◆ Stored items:
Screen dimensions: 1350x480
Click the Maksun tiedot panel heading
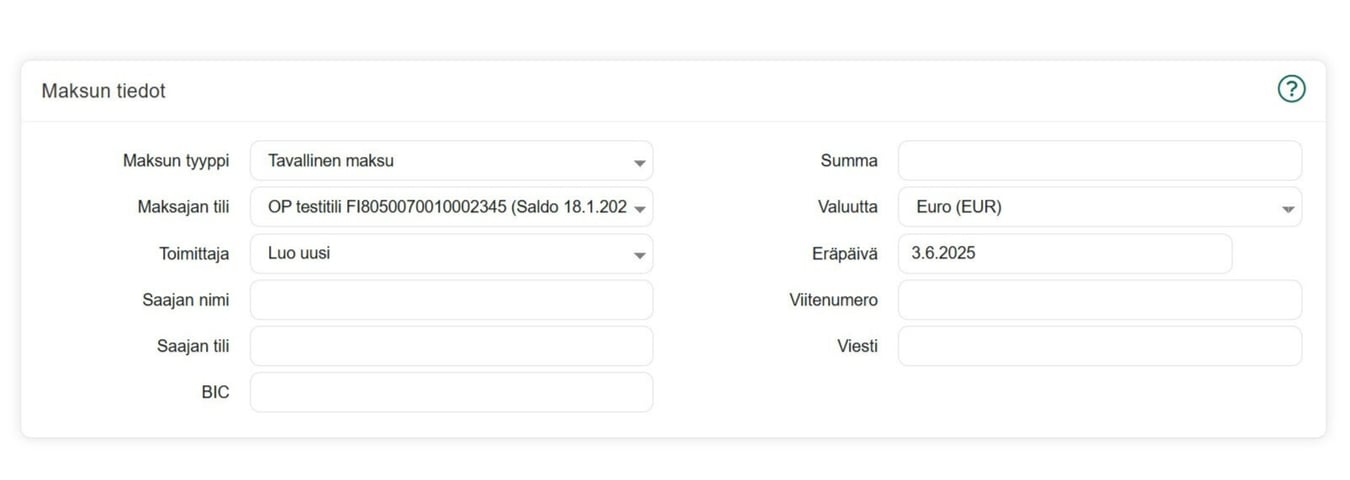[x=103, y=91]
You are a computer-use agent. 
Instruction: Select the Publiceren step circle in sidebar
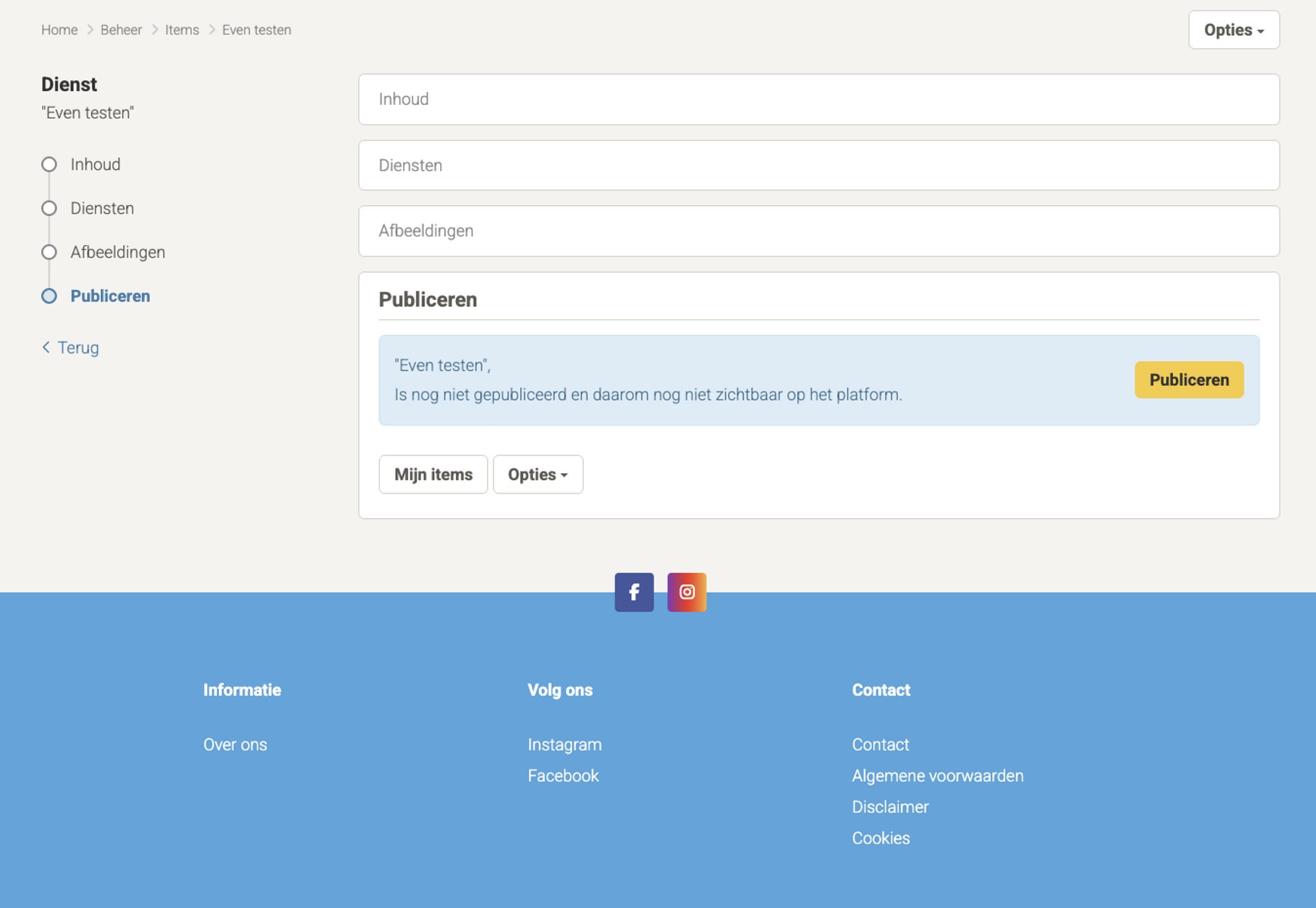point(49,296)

◆ Description of the task: When you retype the data above, match every line exactly and leave the pictures behind.

◆ Answer to this task:
Screen dimensions: 1350x480
Click the Maksun tiedot panel heading
[x=103, y=91]
You are a computer-use agent. 
Instruction: Select the Publiceren step circle in sidebar
point(49,296)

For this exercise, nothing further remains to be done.